Japan Geoscience Union Meeting 2023

Presentation information

[E] Online Poster

A (Atmospheric and Hydrospheric Sciences ) » A-CG Complex & General

[A-CG37] Satellite Earth Environment Observation

Thu. May 25, 2023 9:00 AM - 10:30 AM Online Poster Zoom Room (4) (Online Poster)

convener:Riko Oki(Japan Aerospace Exploration Agency), Yoshiaki HONDA(Center for Environmental Remote Sensing, Chiba University), Yukari Takayabu(Atmosphere and Ocean Research Institute, the University of Tokyo), Tsuneo Matsunaga(Center for Global Environmental Research and Satellite Observation Center, National Institute for Environmental Studies)

On-site poster schedule(2023/5/26 17:15-18:45)

9:00 AM - 10:30 AM

[ACG37-P11] Detection of a swarm of migratory locusts by a space-borne hyperspectral sensor

*Atsuo Yamazaki1, Suginori Iwasaki1 (1.National Defense Academy of Japan)

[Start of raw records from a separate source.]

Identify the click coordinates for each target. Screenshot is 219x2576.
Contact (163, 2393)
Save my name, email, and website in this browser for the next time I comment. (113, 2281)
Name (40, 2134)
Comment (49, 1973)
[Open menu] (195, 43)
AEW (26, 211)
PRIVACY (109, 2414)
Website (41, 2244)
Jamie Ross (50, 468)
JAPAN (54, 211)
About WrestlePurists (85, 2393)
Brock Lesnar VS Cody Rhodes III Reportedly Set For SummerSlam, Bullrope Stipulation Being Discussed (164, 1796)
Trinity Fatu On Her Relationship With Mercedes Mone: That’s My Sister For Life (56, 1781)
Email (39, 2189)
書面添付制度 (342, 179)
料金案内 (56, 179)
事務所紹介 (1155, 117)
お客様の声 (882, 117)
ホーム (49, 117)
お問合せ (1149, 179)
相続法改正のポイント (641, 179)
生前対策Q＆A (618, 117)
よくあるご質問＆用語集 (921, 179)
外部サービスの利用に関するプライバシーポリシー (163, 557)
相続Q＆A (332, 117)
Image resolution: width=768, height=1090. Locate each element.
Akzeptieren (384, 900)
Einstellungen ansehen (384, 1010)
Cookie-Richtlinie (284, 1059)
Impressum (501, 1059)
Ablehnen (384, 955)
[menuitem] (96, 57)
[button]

Keywords:Locust swarm detection, Migratory locust, Hyperspectral sensor, PRISMA, Locust plague

Locusts, such as the migratory locust (Locusta migratoria) and the desert locust (Schistocerca gregaria), are one of the most common pests. They often form huge swarms and damage crops. The large-scale feeding damage has been reported in many areas in the world. In a recent example, a large outbreak of desert locusts in 2020 caused damage over wide areas from the eastern Africa to the southern Asia. In Japan, two large outbreaks of migratory locusts occurred at the Kansai International Airport during the first island construction in 1994 and the second one in 1997. The numbers of locusts were estimated to be 13.38 million individuals on the first island and 38.84 million on the second one.

Locusts are usually in a "solitarious phase," and they do not swarm and avoid each other except mating. However, as locusts’ population density increases, the number of contact among individuals increase, and their phase changes to a "gregarious phase.” Locusts in the gregarious phase form swarms and improve their ability to fly.
To address the locust plagues, the distribution of locusts is currently monitored by human eyes, and this makes it difficult to continuously monitor vast areas with high resolution. Therefore, this study proposes a new method to detect gregarious locusts using a space-borne HyperSpectral (HS) sensor, where an HS sensor denotes an optical sensor which can measure spectrum at hundreds consecutive wavelengths.

The spectrum of the ground surface where gregarious locusts are there must be the mixture of the ground surface spectrum without locusts and the locusts spectrum. We utilized the spectrum measured by the space-borne HS sensor, PRISMA, as the former one. We measured the latter one using PicaL and HySpex SWIR-640 in the laboratory experiments. The both of them are the spectrum in the wavelengths between 400 nm and 2500 nm. The spectrum of the ground surface with gregarious locusts are calculated in each locusts coverage ratio (LCR), the ratio of the locust area to the ground area, in advance and used as the Look-Up Table (LUT).
We then simulate HS images of the ground surfaces with gregarious locusts, pseudo-HS images, using the ground surface PRISMA spectrum without locusts and the locusts spectrum because we have no such image.
To retrieve LCR of the pseudo-HS images by use of the LUT, we applied four spectral similarity measures: Euclidian Distance (ED), Spectral Angle Matching (SAM), Spectral Information Divergence (SID), and the Cross-Correlogram Spectral Matching (CCSM). The results showed that the estimation of LCR using the SID was the most accurate.
The Area Under Curve (AUC) of the Receiver Operating Characteristic (ROC) curve using SID was calculated to evaluate our method for the gregarious locusts detection. The results showed that the AUC exceeds 0.9 when LCR is more than 3% (1%) in one pixel ( 100 pixels), 30 m × 30 m (900 m × 900 m).